With respect to the fourth Poulis factor, “[w]illfulness involves intentional or self-serving behavior.” Adams, 29 F.3d at 874. Although Plaintiff is solely responsible for maintaining a current address, it is unclear whether his failure to do so is the result of an intentional abandonment of his claims or simple neglect. Under such circumstances, the Court concludes that this factor is neutral.
The fifth factor addresses the effectiveness of sanctions other than dismissal. Poulis, 747 F.2d at 869. It is well-established that alternative, monetary sanctions are ineffective where the Plaintiff is indigent. See, e.g., Brennan v. Clouse, 2012 WL 876228, at *3 (W.D. Pa. Mar. 14, 2012) (“Alternative sanctions, such as monetary penalties, are inappropriate as sanctions with indigent pro se parties.”) (citing Emerson v. Thiel College, 296 F.3d 184, 191 (3d Cir. 2002)). Moreover, alternative sanctions are unlikely to be effective against a party who refuses to communicate with the Court. Mack, 2019 WL 1302626, at *2 (noting that the court was “incapable of imposing a lesser sanction” on a plaintiff who refused to participate in his own lawsuit). As such, this factor weighs heavily in favor of dismissal.
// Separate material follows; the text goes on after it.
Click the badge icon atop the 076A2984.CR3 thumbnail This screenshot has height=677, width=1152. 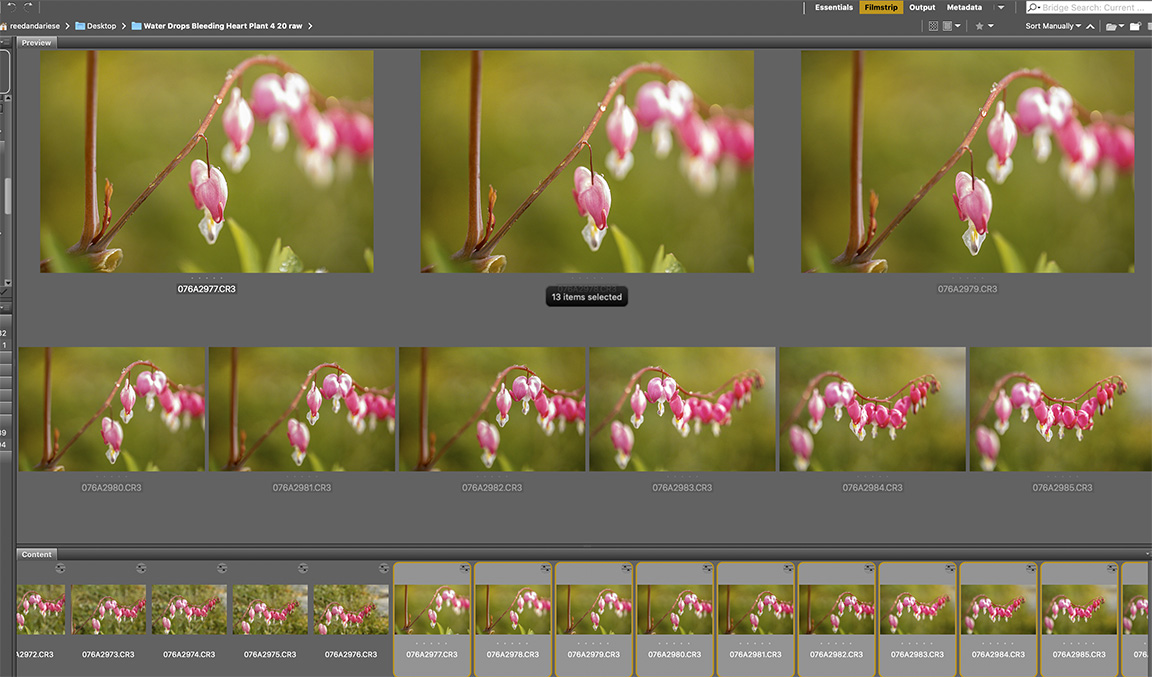tap(1031, 568)
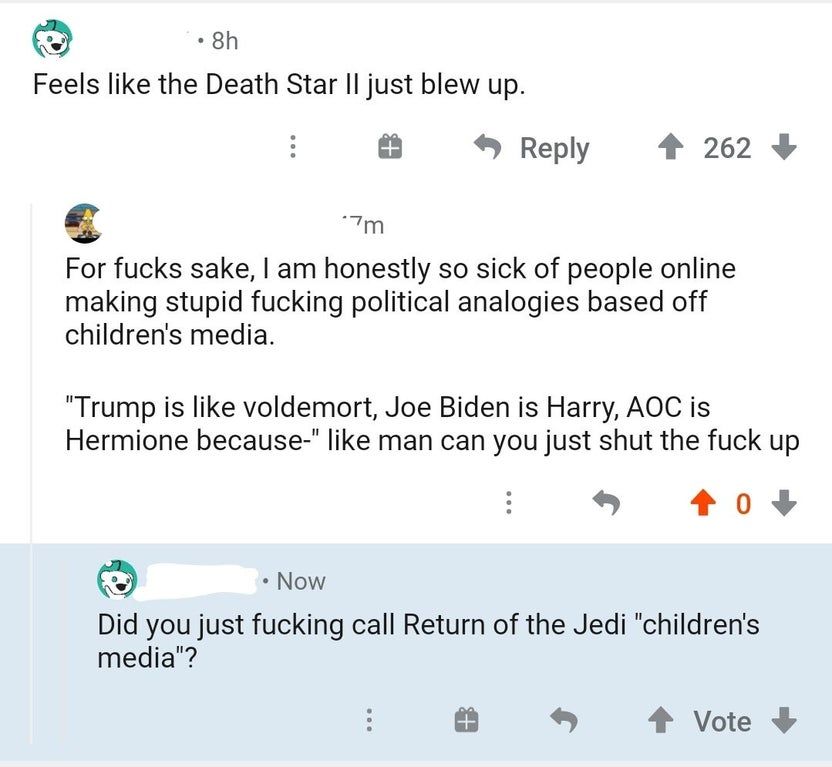
Task: Open top commenter's Snoo avatar
Action: [x=52, y=41]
Finally, the Court must consider the potential merit of Plaintiff s claims. A claim will be deemed meritorious “when the allegations of the pleadings, if established at trial, would support recovery by plaintiff.” Poulis, 747 F.2d at 869-70. In this case, the viability of Plaintiff s claim was conditioned upon his ability to identify a defendant through discovery and file an amended pleading. His failure to take any further steps in this case may reflect his inability to satisfy this condition. Accordingly, this factor slightly tilts in favor of dismissal.
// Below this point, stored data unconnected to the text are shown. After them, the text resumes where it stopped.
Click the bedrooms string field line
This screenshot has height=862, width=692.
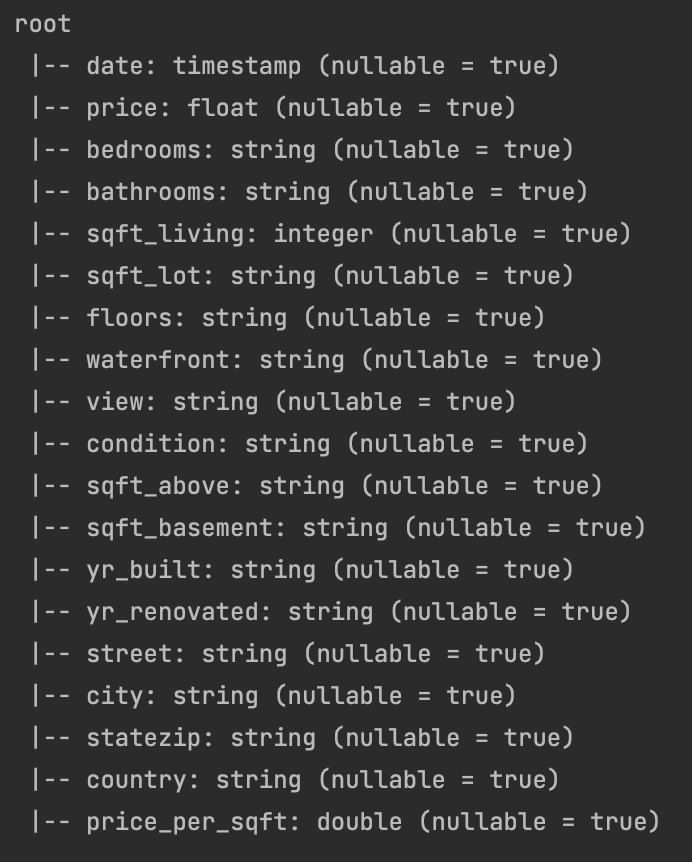pyautogui.click(x=303, y=150)
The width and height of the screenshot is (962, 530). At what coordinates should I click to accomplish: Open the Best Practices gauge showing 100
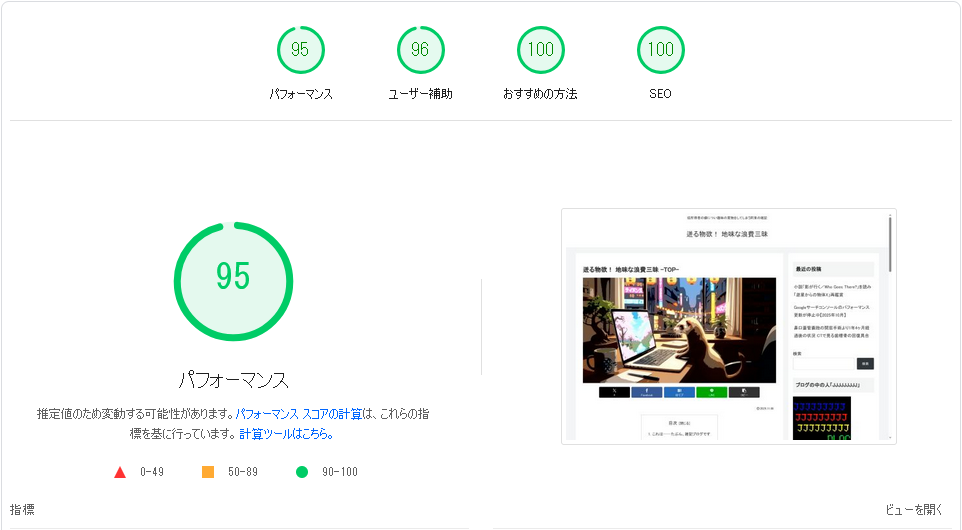[x=540, y=50]
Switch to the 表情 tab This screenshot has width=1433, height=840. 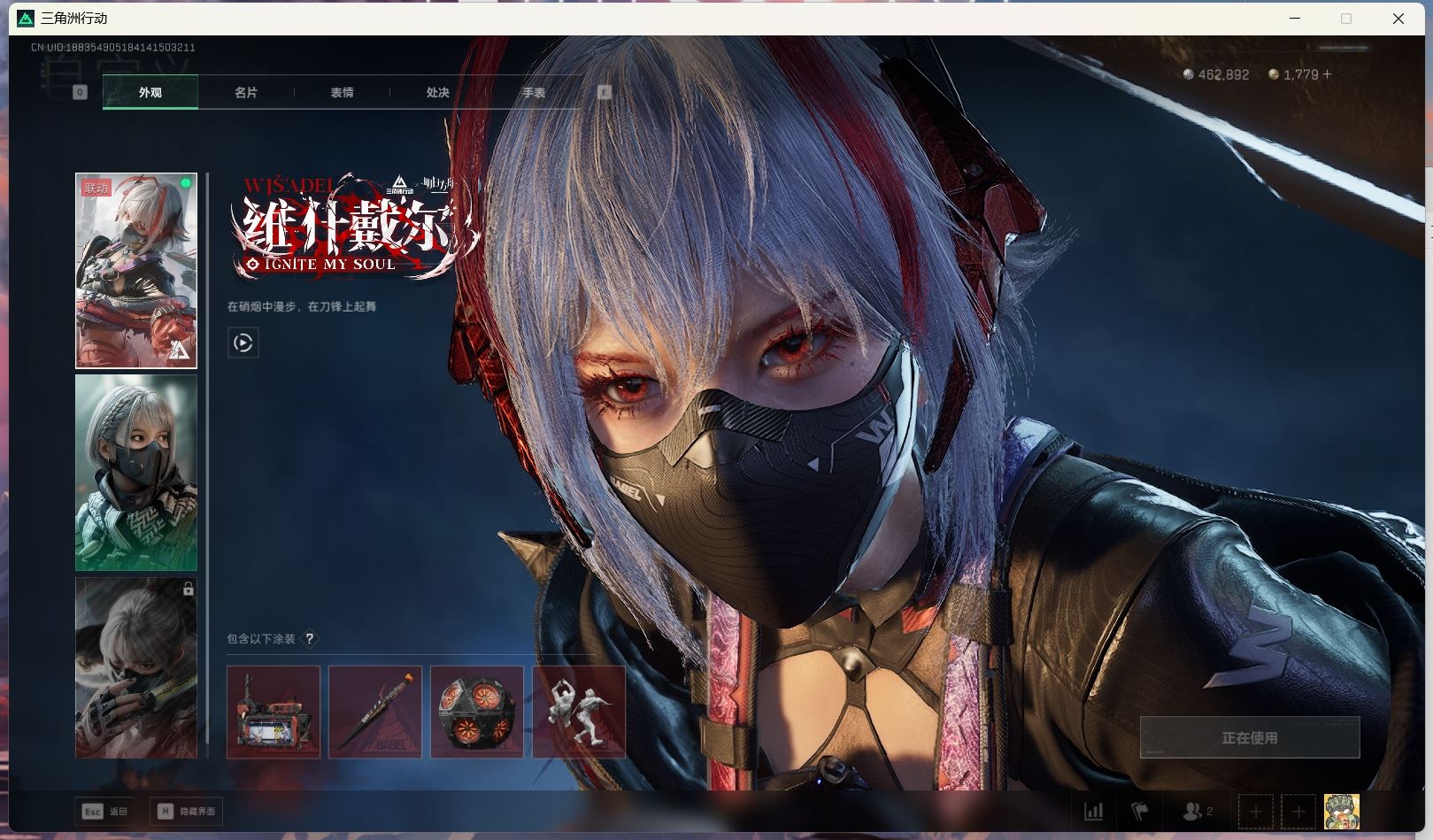(x=342, y=92)
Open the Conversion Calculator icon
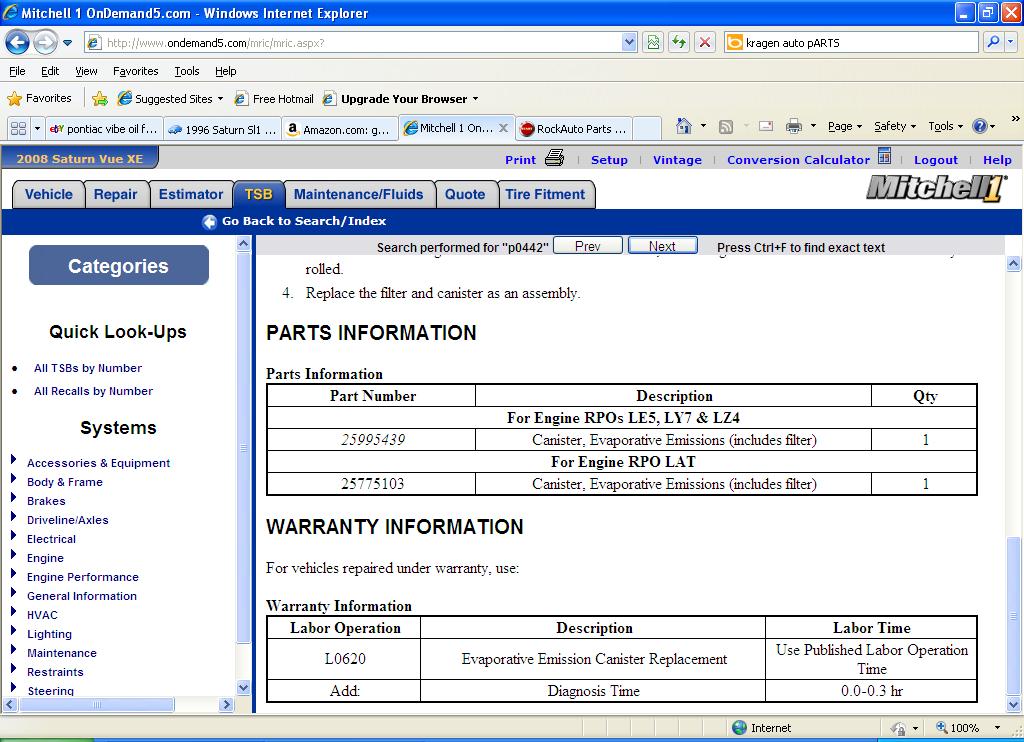1024x742 pixels. coord(884,157)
In summary, the Court finds that five of the six Poulis factors heavily weigh in favor of dismissal while one factor is neutral. While the Court is mindful of this Circuit's strong policy in favor of deciding cases on the merits, such a resolution is impossible where the plaintiff declines to participate in his own lawsuit. Consequently, the Court concludes that the extreme sanction of dismissal is supported by the Poulis factors and the record at hand.
III. Conclusion
For the reasons set forth above, it is respectfully recommended that this action be dismissed without prejudice due to Plaintiffs failure to prosecute.
IV. Notice
In accordance with 28 U.S.C. § 636(b)(1) and Fed.R.Civ.P. 72, the parties must seek review by the district court by filing Objections to the Report and Recommendation within fourteen days. Any party opposing the objections shall have fourteen days to respond thereto. See Fed.R.Civ.P. 72(b)(2). Failure to file timely objections may constitute a waiver of appellate rights. See Brightwell v. Lehman, 637 F.3d 187, 194 n.7 (3d Cir. 2011); Nara v. Frank, 488 F.3d 187 (3d Cir. 2007).